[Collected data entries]
___
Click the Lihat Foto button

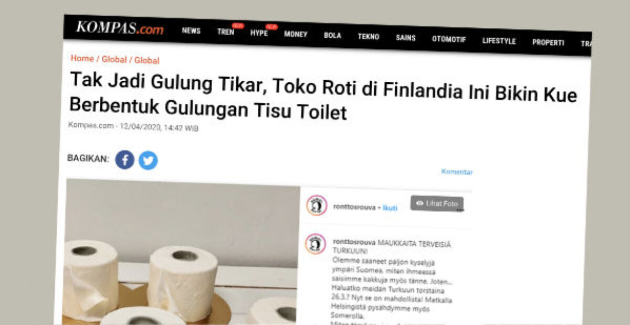coord(437,203)
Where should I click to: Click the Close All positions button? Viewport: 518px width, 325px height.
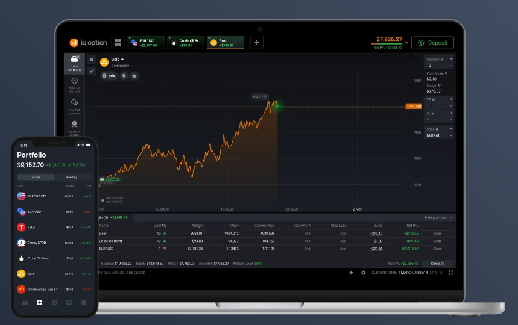coord(437,264)
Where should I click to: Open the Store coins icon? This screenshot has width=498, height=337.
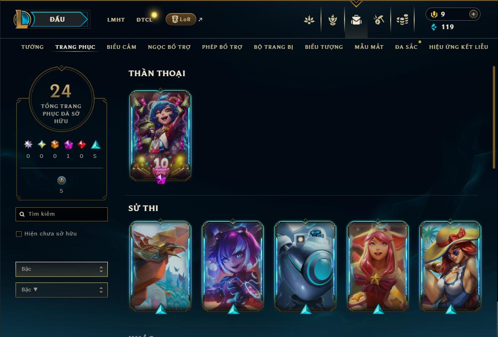coord(402,20)
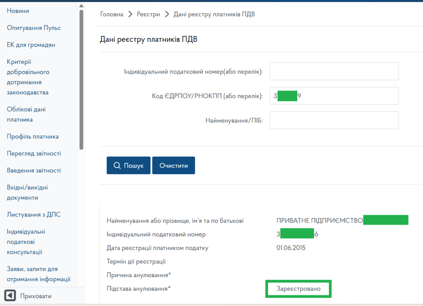
Task: Click the sidebar vertical scrollbar
Action: [81, 78]
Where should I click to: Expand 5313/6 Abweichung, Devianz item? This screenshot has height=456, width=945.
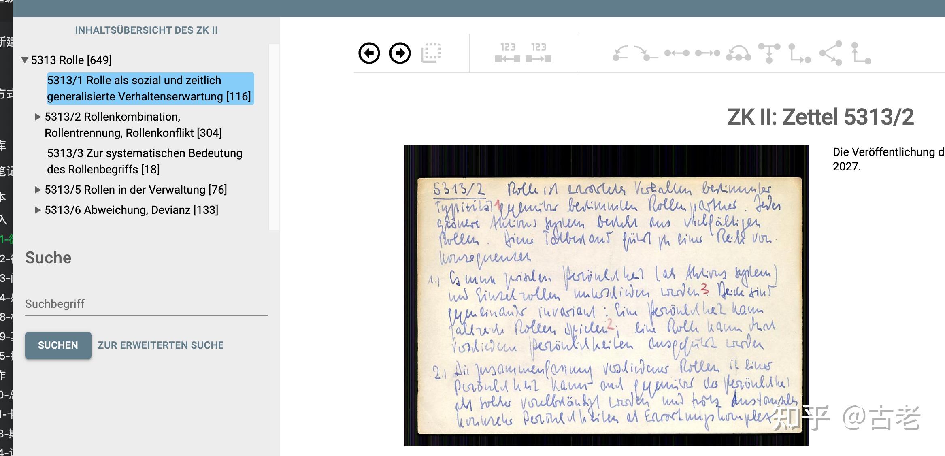(38, 210)
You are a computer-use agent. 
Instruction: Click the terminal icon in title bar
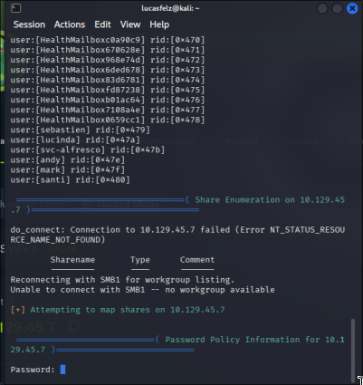pos(15,8)
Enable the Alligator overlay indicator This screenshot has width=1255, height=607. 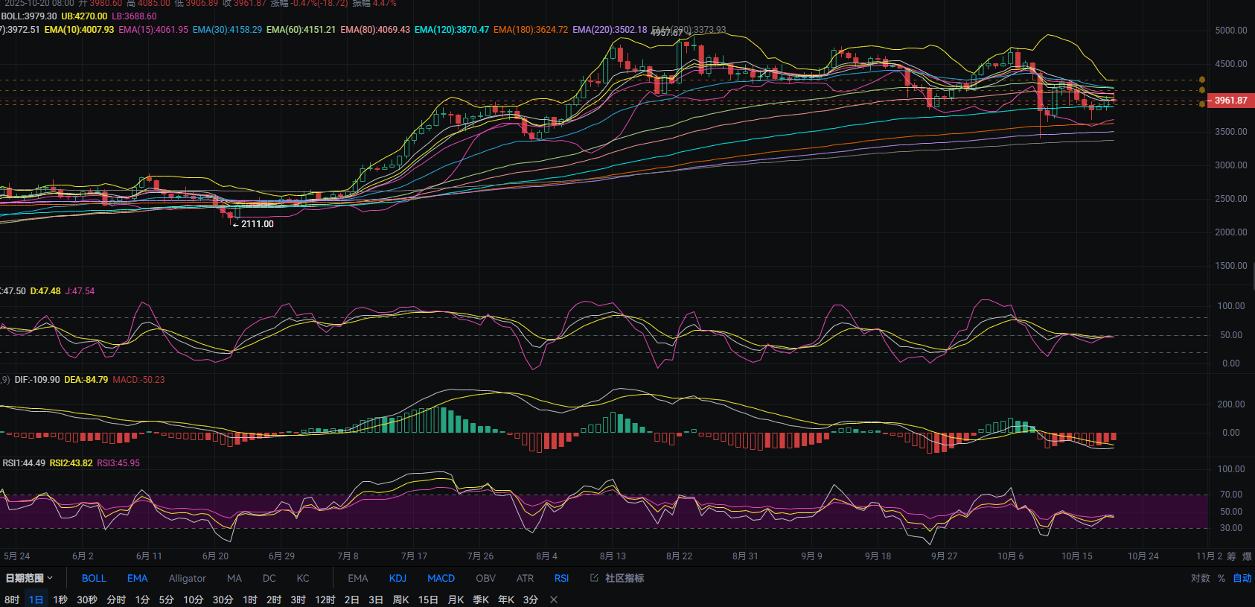coord(187,578)
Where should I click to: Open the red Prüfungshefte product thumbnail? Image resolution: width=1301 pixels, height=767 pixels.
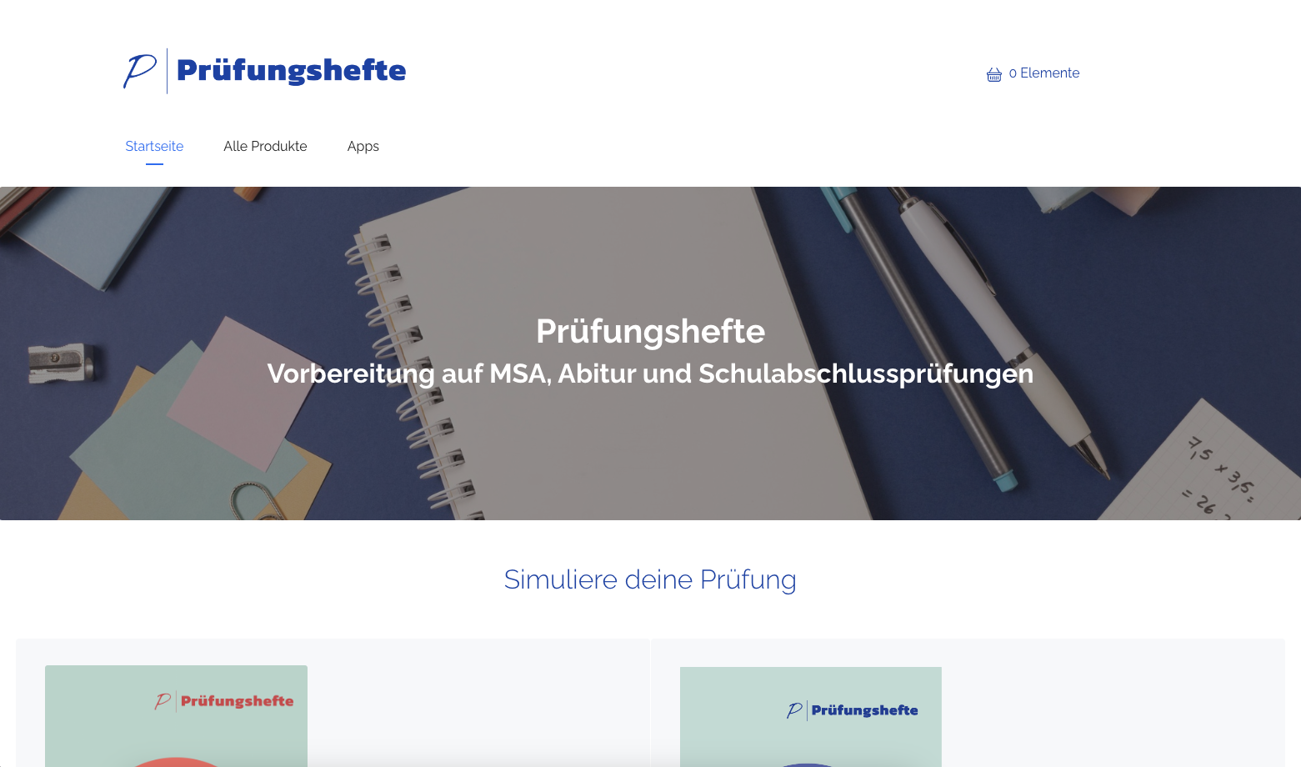coord(176,716)
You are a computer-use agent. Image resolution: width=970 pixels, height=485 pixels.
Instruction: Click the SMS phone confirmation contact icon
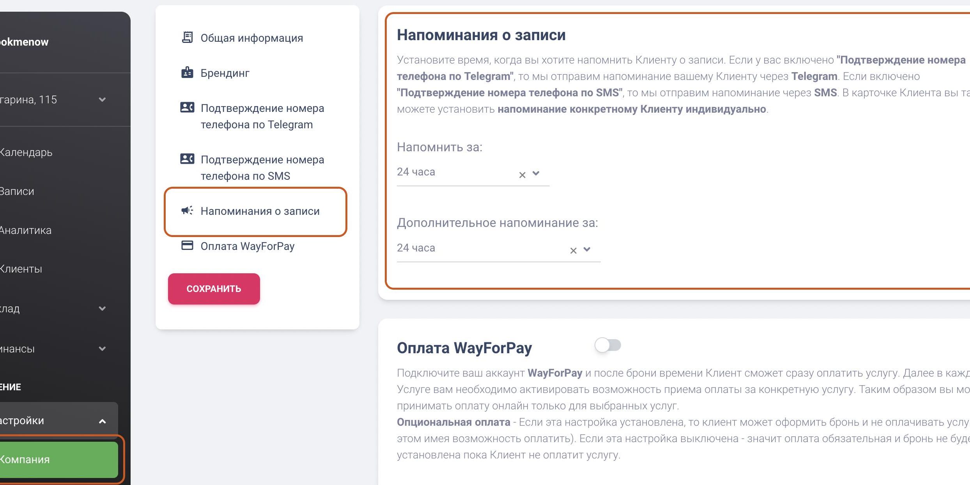[x=187, y=159]
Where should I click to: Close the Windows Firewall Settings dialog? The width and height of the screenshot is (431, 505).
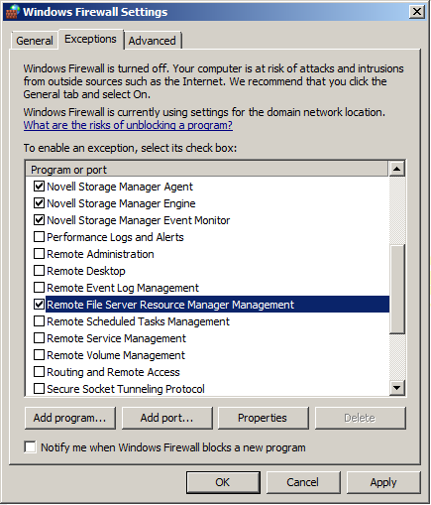[x=417, y=12]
___
▶ _What you have to do_: If a line in the records includes "agent", it counts toward the total; report that total by itself.

▶ _Exercise solution_: 2